▼▼▼

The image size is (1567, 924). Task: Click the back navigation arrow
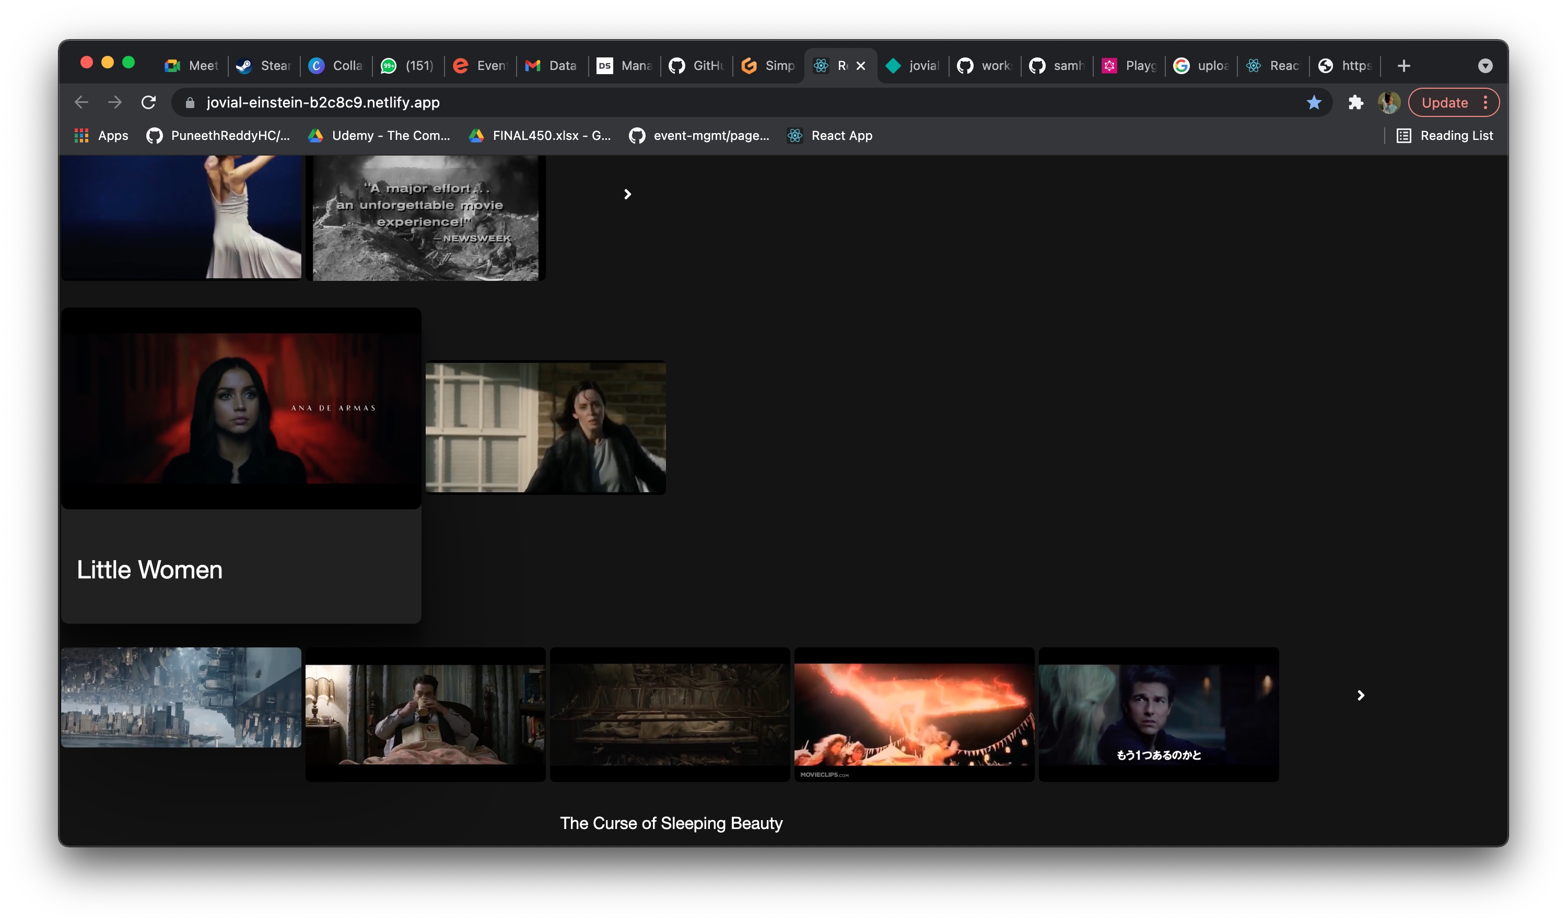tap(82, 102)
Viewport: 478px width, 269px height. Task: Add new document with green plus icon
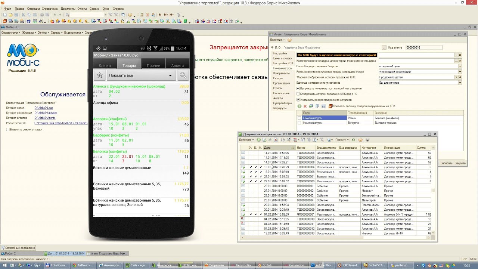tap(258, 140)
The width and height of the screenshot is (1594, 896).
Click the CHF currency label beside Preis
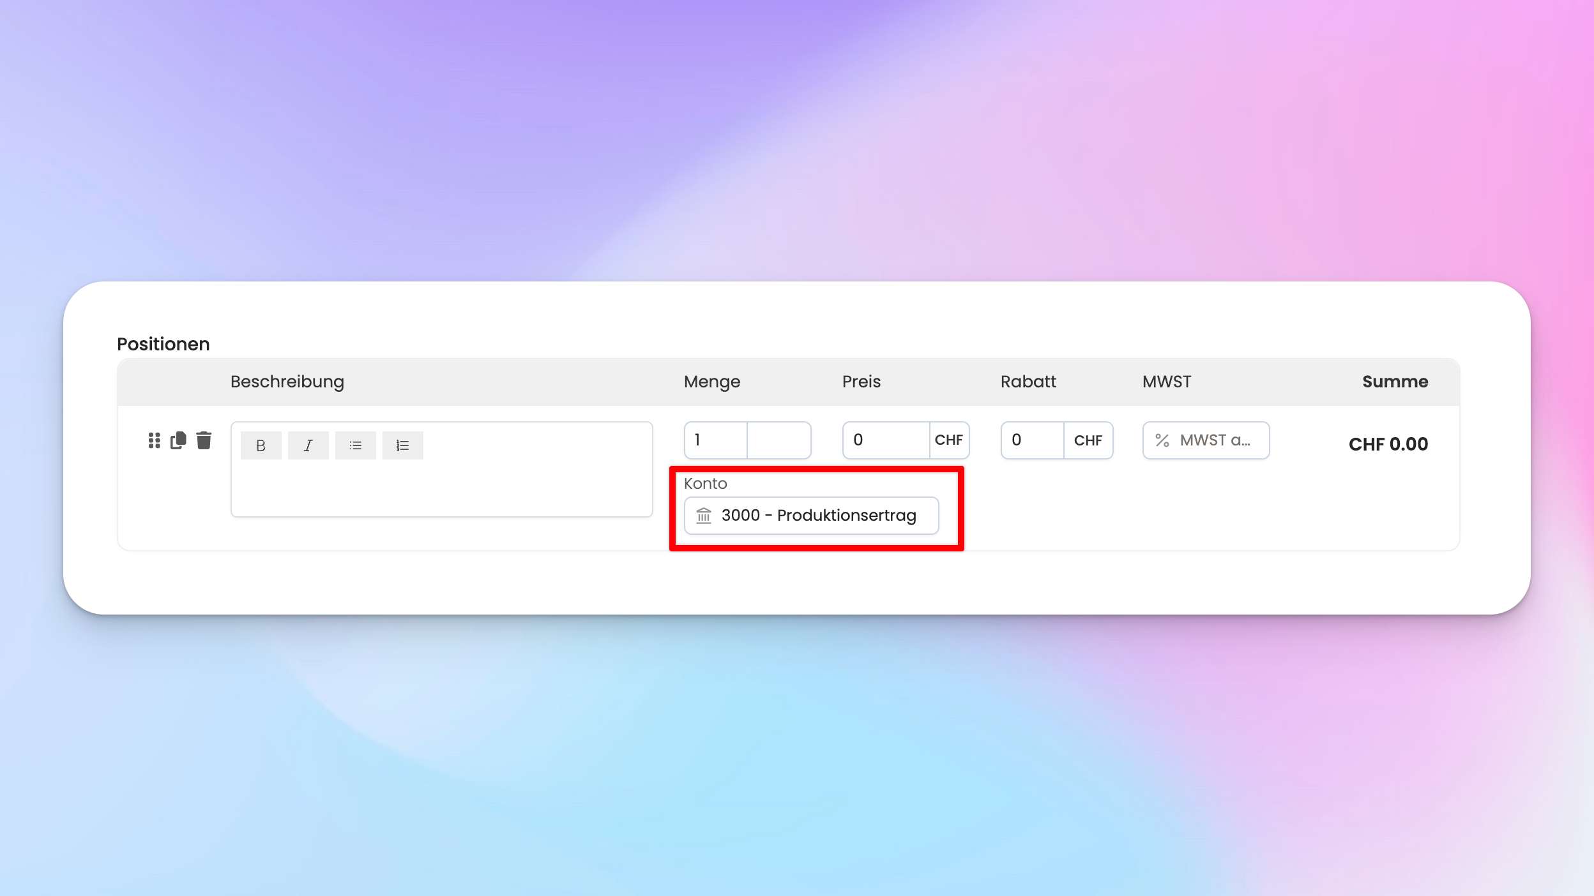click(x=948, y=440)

▲▲▲

• Exercise: Can you gather every line of the items above that contains the string "Task", copying each one in full?

• Exercise answer:
The image size is (1567, 924). Task: Click the back navigation arrow
Viewport: 478px width, 269px height. Task: Add new document with green plus icon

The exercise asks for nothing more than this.